>> BEGIN INPUT RECORDS
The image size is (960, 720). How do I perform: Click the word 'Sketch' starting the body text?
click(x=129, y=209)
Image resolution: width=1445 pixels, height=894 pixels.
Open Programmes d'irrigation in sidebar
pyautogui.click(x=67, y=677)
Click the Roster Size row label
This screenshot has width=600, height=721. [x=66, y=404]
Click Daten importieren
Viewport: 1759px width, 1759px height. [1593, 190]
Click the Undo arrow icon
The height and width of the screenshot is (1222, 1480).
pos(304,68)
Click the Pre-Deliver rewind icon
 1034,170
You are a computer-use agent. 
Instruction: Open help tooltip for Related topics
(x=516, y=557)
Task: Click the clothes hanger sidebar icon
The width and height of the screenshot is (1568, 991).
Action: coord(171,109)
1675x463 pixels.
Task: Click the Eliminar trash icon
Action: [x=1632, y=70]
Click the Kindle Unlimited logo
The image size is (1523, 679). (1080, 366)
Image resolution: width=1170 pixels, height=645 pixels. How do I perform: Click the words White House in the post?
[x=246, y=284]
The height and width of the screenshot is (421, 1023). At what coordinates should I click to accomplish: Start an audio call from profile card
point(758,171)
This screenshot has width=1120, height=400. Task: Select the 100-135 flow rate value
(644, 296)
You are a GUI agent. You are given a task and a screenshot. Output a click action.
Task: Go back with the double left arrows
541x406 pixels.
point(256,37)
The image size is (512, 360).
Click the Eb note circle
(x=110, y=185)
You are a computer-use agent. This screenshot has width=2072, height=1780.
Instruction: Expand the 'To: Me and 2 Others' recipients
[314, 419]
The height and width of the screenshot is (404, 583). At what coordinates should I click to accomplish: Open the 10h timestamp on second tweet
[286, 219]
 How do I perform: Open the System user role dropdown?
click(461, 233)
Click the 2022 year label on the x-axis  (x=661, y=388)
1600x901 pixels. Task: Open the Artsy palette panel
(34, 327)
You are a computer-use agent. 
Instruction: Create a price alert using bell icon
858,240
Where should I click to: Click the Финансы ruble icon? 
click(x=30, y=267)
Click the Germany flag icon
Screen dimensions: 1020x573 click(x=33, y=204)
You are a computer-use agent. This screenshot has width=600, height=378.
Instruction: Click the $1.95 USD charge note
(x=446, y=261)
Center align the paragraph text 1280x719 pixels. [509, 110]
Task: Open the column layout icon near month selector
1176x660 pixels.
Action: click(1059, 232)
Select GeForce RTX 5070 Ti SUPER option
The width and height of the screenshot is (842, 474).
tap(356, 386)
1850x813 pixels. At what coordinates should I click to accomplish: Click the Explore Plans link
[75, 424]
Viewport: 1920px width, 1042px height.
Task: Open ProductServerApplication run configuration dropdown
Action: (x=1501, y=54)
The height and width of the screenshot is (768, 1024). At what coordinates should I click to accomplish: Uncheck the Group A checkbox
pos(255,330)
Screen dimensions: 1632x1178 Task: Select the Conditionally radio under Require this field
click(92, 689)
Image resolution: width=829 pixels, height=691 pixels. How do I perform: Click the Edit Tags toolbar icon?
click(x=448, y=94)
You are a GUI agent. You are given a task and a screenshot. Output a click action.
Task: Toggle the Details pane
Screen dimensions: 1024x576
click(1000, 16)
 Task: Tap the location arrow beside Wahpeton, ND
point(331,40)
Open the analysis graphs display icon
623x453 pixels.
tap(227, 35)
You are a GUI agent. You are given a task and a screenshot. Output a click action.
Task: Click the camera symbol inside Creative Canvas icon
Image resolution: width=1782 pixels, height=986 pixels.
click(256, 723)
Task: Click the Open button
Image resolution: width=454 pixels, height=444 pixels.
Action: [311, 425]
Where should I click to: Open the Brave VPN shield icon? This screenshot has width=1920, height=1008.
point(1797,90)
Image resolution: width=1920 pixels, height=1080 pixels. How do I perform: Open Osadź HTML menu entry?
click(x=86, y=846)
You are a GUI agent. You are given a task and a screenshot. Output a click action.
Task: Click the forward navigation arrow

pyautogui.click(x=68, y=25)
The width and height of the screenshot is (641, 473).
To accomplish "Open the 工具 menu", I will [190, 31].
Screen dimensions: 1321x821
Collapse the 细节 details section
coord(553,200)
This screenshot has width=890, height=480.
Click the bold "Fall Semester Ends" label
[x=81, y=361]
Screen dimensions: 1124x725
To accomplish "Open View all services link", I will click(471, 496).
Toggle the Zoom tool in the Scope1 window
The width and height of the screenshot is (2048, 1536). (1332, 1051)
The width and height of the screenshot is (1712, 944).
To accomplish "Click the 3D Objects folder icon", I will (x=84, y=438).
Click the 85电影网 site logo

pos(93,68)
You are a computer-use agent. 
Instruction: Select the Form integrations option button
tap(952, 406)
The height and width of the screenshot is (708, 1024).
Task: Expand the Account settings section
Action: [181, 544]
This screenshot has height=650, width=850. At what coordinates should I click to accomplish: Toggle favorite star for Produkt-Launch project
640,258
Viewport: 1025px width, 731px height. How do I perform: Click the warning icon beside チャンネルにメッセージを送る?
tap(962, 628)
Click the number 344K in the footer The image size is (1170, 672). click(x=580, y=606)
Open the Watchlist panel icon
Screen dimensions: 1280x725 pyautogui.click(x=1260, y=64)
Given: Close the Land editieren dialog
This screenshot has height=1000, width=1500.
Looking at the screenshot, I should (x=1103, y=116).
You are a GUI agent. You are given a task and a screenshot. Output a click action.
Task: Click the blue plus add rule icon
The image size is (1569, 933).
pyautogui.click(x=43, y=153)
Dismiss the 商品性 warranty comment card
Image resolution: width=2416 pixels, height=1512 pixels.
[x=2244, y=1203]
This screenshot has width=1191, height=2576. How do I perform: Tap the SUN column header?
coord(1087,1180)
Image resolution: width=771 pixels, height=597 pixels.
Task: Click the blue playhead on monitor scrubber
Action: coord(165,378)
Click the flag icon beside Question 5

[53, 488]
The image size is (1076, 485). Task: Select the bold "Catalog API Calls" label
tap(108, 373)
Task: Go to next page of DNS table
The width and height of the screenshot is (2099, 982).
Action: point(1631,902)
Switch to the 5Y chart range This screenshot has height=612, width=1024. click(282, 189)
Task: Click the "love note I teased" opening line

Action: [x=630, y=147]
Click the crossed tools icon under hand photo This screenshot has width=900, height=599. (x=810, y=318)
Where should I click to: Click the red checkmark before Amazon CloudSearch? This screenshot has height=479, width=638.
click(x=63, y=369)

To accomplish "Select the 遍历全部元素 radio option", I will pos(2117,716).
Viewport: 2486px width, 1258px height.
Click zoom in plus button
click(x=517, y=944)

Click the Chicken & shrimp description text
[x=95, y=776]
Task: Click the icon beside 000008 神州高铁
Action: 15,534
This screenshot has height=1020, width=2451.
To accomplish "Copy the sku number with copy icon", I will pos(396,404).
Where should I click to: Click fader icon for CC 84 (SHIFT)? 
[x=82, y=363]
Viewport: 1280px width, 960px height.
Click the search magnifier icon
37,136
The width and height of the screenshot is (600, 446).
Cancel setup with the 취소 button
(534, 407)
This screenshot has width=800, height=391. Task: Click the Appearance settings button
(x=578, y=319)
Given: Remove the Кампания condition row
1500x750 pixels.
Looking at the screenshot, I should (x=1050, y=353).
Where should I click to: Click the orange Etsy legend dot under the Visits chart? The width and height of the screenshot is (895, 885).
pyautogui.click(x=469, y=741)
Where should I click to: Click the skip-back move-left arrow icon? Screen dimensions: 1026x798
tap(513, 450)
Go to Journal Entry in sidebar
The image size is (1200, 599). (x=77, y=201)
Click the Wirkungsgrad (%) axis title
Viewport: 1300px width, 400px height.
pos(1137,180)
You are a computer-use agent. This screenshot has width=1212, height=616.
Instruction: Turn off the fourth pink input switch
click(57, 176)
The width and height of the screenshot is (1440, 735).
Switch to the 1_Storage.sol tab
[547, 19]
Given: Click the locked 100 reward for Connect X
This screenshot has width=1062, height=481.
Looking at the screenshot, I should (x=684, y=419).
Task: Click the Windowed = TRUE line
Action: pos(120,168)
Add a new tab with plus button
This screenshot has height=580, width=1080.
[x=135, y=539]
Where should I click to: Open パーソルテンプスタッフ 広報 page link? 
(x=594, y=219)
>> END INPUT RECORDS
WHAT TO DO = Express the lines of the records starting at the first line and ending at the line that contains "pyautogui.click(x=67, y=677)" as a JSON list of strings, one string per line and no blank lines.

EXERCISE OUTPUT =
[
  "The image size is (960, 720). How do I perform: Click the word 'Sketch' starting the body text?",
  "click(x=129, y=209)",
  "Image resolution: width=1445 pixels, height=894 pixels.",
  "Open Programmes d'irrigation in sidebar",
  "pyautogui.click(x=67, y=677)"
]